9. Seferi’ni, 1541 yılında tekrar Avrupa’ya yaptı. Osmanlı himayesindeki Zapolya’nın ölümü üzerine Ferdinand’ın buralara saldırması üzerine yapılmış, ve Macaristan resmen Osmanlı Vilayeti olmuştur.10. Seferini yine Avrupa’ya yapmış (1543) sefer sonunda resmen Estergon ve İstolni-Belgrad alındı. Peç ve Sikloş geri alındı. Bu seferden sonra barış yapıldı. Ve Kanuni tartışmasız Padişah-ı Cihan kabul edildi. Almanya ise Fransa ile eşit tutuldu. 11. Seferini (1548-1549) Safevilerle yaptı. Tebriz ele geçirildi. Bu sıralarda Şehzade Mustafa olayı yaşandı. Mustafa, I. Süleyman’ın Mahidevran Sultan’dan olan ilk çocuğudur. Şehzade Mustafa yetişkinliğe ulaşınca Osmanlı geleneğine uyarak Amasya’ya vali olarak gönderildi. Yine gelenek olduğu üzere annesi Mahidevran Sultan da oğluyla birlikte Amasya ‘ya gitti. Şehzade Mustafa’nın I. Süleyman’ın en büyük oğlu olması ve sevilen bir şehzade olması nedeniyle babasından sonra tahta çıkması bekleniyordu. Ancak Mustafa, babasına bir süre sonra ayaklandı. Bir süre sonra büyük bir tehlike haline gelirken 1553 yılında Ereğli ovasında boğduruldu. Bazı yazarlar Mustafa’yı, bazıları I. Süleyman’ı bir kısmı ise Hürrem Sultan ve Damat Rüstem Paşa’yı eleştirir. Bir süre sonra ise Şehzade Bayezit ayaklandı. İran’a gitti. Şah ise barışı bozmamak için şehzadeyi katletti. Bu olayda ise yazarlar Şehzadeyi haksız bulurken, bazı yazarlar II. Selim’i bazı yazarlar ise Safevi Devleti’ni tahtta şehzade bırakmamak amacıyla komplo kurduğunu belirtir.

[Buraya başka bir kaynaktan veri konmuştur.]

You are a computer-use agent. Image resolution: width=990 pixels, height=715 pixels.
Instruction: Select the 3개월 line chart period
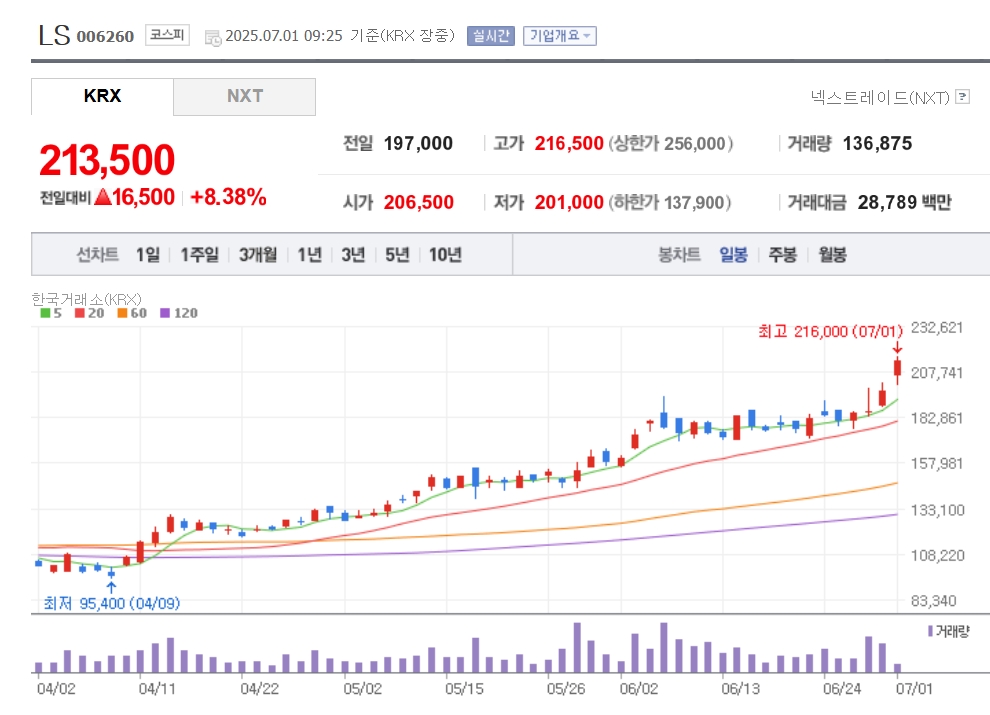click(x=258, y=255)
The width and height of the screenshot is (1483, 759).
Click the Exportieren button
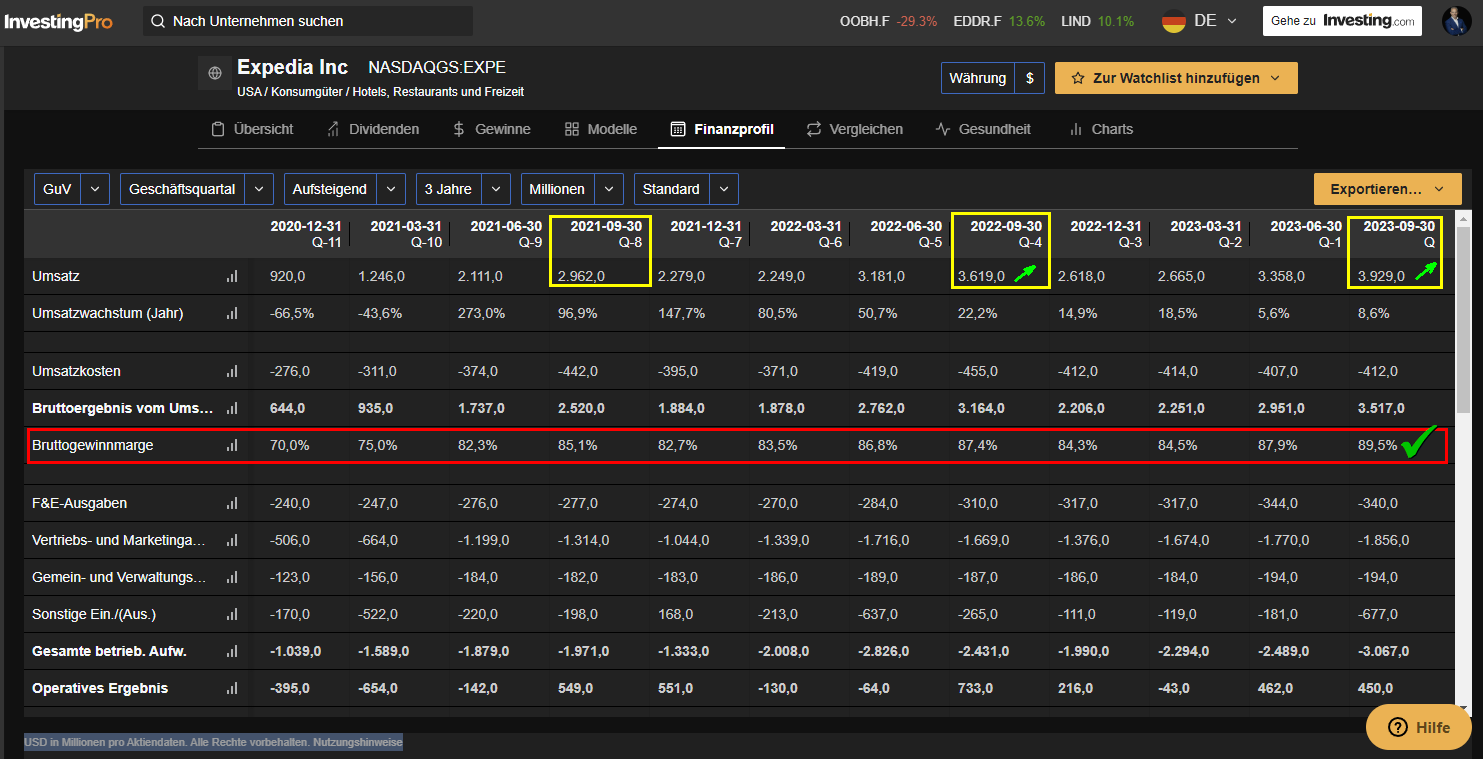click(x=1387, y=189)

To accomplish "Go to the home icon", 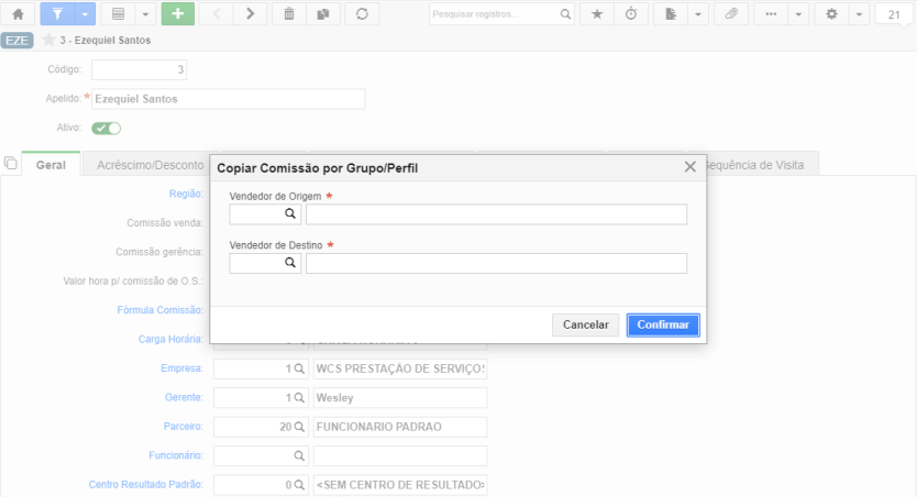I will [x=18, y=14].
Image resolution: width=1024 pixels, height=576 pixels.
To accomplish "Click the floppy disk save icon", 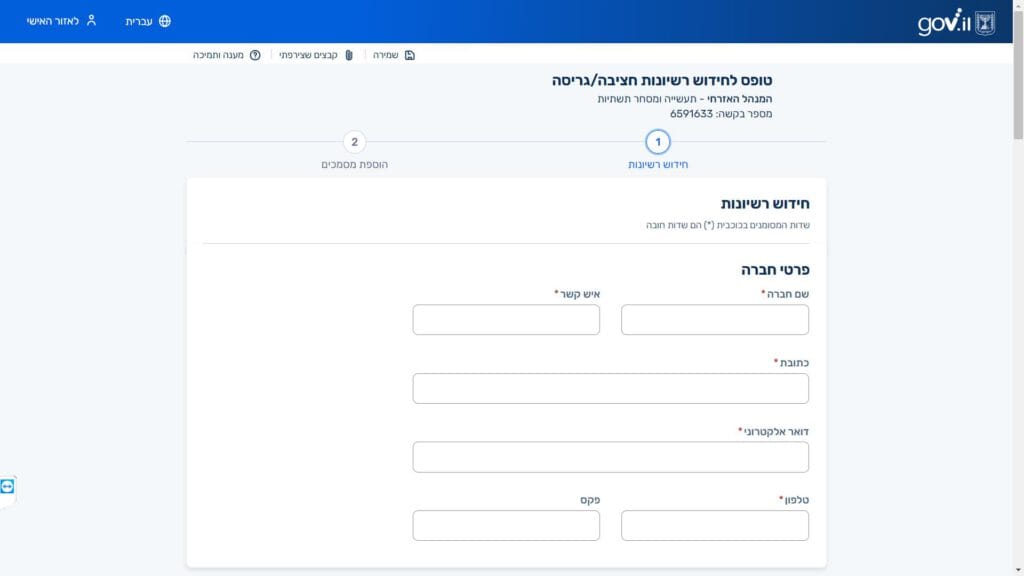I will (410, 55).
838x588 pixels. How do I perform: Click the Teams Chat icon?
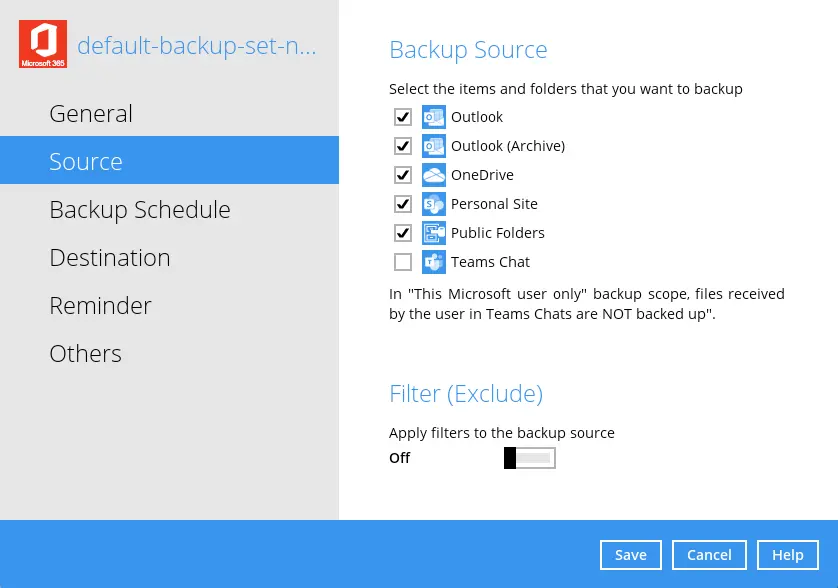(x=434, y=262)
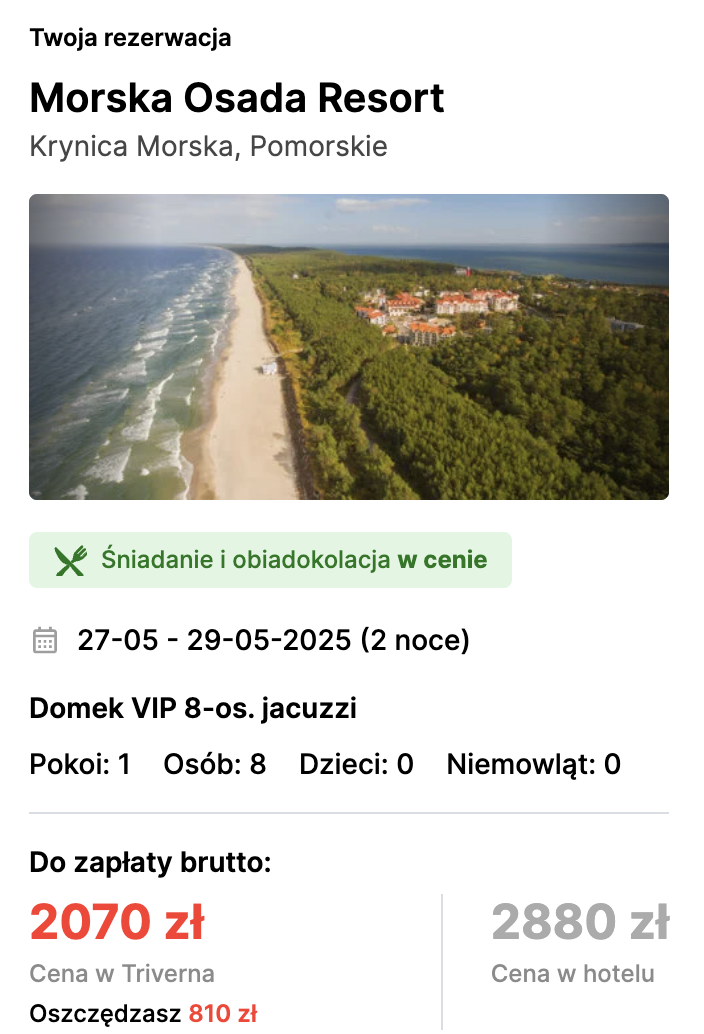704x1034 pixels.
Task: Click the Oszczędzasz 810 zł savings text
Action: click(x=143, y=1013)
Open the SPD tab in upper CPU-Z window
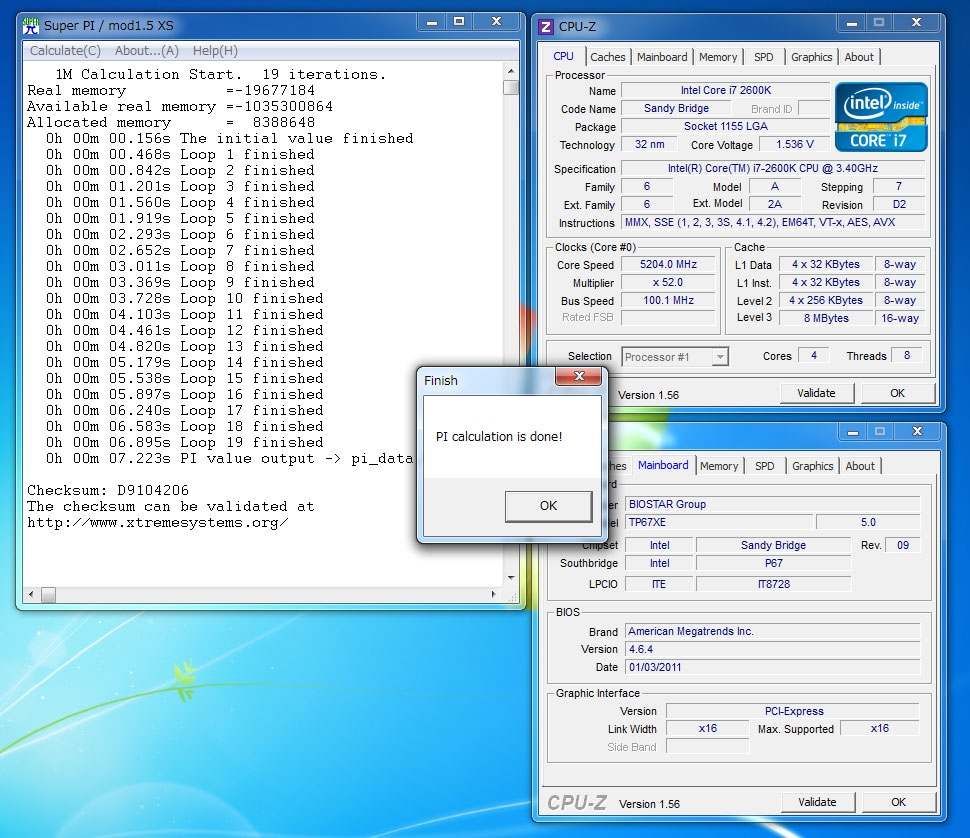The image size is (970, 838). [x=763, y=57]
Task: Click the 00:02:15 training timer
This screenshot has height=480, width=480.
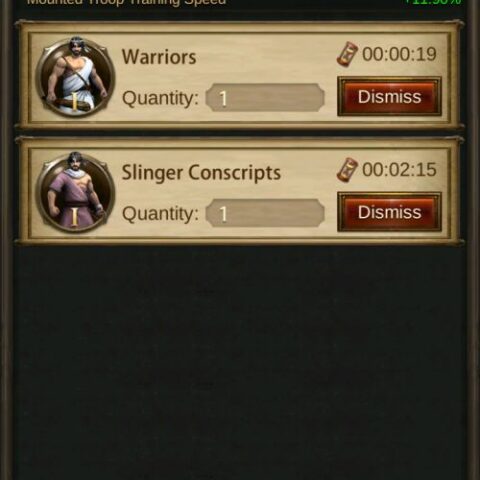Action: click(399, 169)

Mısır Kaptanı Piri Reis 1552′de Umman ve Basra üzerine 30 gemiyle çıktığı seferde, Hürmüz Kalesi’ni kuşatmıştı. Portekizlilerden aldığı haraç karşılığı kuşatmayı kaldırdı ve donanmasıyla Basra’ya döndü. Tamire muhtaç donanmayı orada bırakıp ganimet yüklü üç gemi ile Mısır’a döndü, gemilerden birisi yolda battı. Donanmayı Basra’da bırakması kusur sayıldığı için Mısır’da hapsedildi. Basra valisi Kubat Paşa’ya ganimetten istediği haracı vermemesi, Mısır Beylerbeyi Mehmet Paşa’nın politik hırsı yüzünden hakkında padişaha olumsuz rapor verildi ve dönemin padişahı Kanuni Sultan Süleyman’ın fermanı üzerine 1554′te boynu vurularak idam edildi. İdam edildiğinde 80 yaşının üzerinde olan Piri Reis’in terekesine devletçe el konuldu. 12. Seferini de (1553-1555) İran’a yaptı. Bu sefere Nahcivan Seferi de denir.Kanuni, Güney Azerbeycan’a gelince Şah sulh istedi, 1555 yılında yapılan Amasya Antlaşması’na göre Tebriz İran’a Bağdat ve Gürcistan’ın önemli bir bölümü Osmanlılar’a bırakıldı. Son seferini (13. seferi) ise Zigetvar Beyi Zirini üzerine yaptı. 6 Eylül 1566′da öldü. Bir gün sonra ise kale düştü. Kanuni Sultan Süleyman’dan sonra tahta II. Selim geçti.